Baltimore County jury convicts Michael Maurice Johnson of rape and assault
Michael Maurice Johnson dodged attempted murder, but jurors still convicted him on two rape counts and assault after a July 2024 attack in Baltimore County.

Michael Maurice Johnson walked out of Baltimore County Circuit Court with a split verdict that told the real story. Jurors rejected the attempted murder charge, but they convicted the 42-year-old on two counts of first-degree rape and one count of first-degree assault in a July 2024 attack that prosecutors said left a woman strangled, raped and too badly injured to speak.
The verdict came Friday, April 24, 2026, after several days of testimony in Baltimore County. Before jurors got the case, the judge granted a defense motion for judgment of acquittal on 11 counts, trimming the case down to eight charges that included attempted first-degree murder, attempted second-degree murder, rape and assault. That mattered. By the time the jury deliberated, the prosecution had already lost a chunk of its original charging theory, and the final result showed exactly where jurors drew the line.
The woman at the center of the case told jurors Johnson terrorized her for hours. Reporting from the courtroom said she was so badly injured after the attack that she could not speak and had to communicate with police by text. That testimony appears to have carried weight on the rape and assault counts, even as jurors refused to go all the way to a conviction for attempted murder. In cases like this, that distinction is everything: jurors can believe a violent assault happened without buying that prosecutors proved an intent to kill.
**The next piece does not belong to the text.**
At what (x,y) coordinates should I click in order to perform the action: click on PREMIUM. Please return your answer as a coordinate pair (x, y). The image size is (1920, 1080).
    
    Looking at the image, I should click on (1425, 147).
The defense tried to narrow the case further by arguing that medical records supported assault, but not rape or strangulation. The jury did not accept that framing. It convicted Johnson on the sexual assault counts anyway, a sign that the state’s evidence, at least on those charges, was strong enough to survive the defense’s attack.

Johnson’s name already carried baggage into the courtroom. He had previously been tried and acquitted in the murder case of Phylicia Barnes, the 16-year-old whose disappearance in 2010 became one of Baltimore’s most closely watched cases. Barnes’ father, Russell Barnes, attended the proceedings, underscoring how much public memory still hangs over Johnson whenever a new case puts him back in the dock.
The next major question is sentencing. With two first-degree rape convictions and a first-degree assault conviction in place, Johnson now faces punishment that reflects the charges jurors did sustain, even though they stopped short of finding he tried to kill the woman. In a case built around violence, credibility and a defendant already known from a famous cold-case-era headline, that split verdict is the part that will stick.